Bill Moore in his EVWorld Newsletter (which I highly recommend and his EVWorld Website) has this interesting note about the astonishing efficiency of photosynthesis:

Biomimcry Triumphs Again

On a more encouraging note, scientists at UC Berkeley believe they have figured out how plants and bacteria are so efficient at converting photons of sunlight into energy on which to live. They are using quantum physics.
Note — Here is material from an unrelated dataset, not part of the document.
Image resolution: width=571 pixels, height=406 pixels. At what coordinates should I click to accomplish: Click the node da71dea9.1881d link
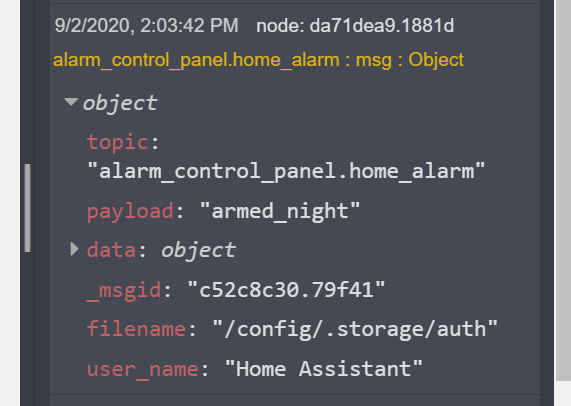point(355,26)
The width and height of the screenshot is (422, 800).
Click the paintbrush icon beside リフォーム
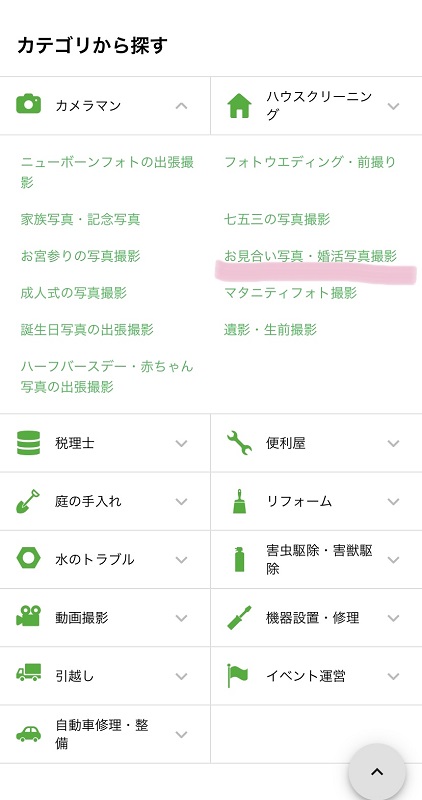(239, 501)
[Their] findings suggest that excitation energy within bacteria and plants simultaneously tries multiple paths and selects the most efficient one to produce electricity for conversion to plant carbohydrate.
That helps explain the remarkable efficiency of energy transfer in photosynthetic plants and bacteria, which turn more than 99 percent of the absorbed solar energy into useful chemical energy and plant products...
..it suggests that plants and every other living thing reliant on photosynthesis are, in essence, quantum computers. Incoming sunlight poses a question and the plant's photosynthetic works all potential avenues to the answer at the same time until it arrives at a solution...
Adding quantum mechanics makes scientists' thinking about photosynthesis more complex but also complete. That better understanding boosts the likelihood that researchers can move beyond traditional semiconductor-based solar cells to more efficient artificial photosynthetic devices based, as in nature, on pigments and proteins.

All this reminds me of a really good book called Biomimicry by Janine Benyus that explored this whole new area of science where instead of using millennia-old Iron Age technology of "heat, treat and beat", we learn how nature performs its marvels of engineering and chemistry at ambient temperatures and then use it to produce an entirely new economy.

Here's a great quote from that book.

"We are on the brink of a materials revolution that will be on a par with the Iron Age and the Industrial Revolution. We are leaping forward into a new era of materials. Within the next century, I think biomimetics will significantly alter the way in which we live."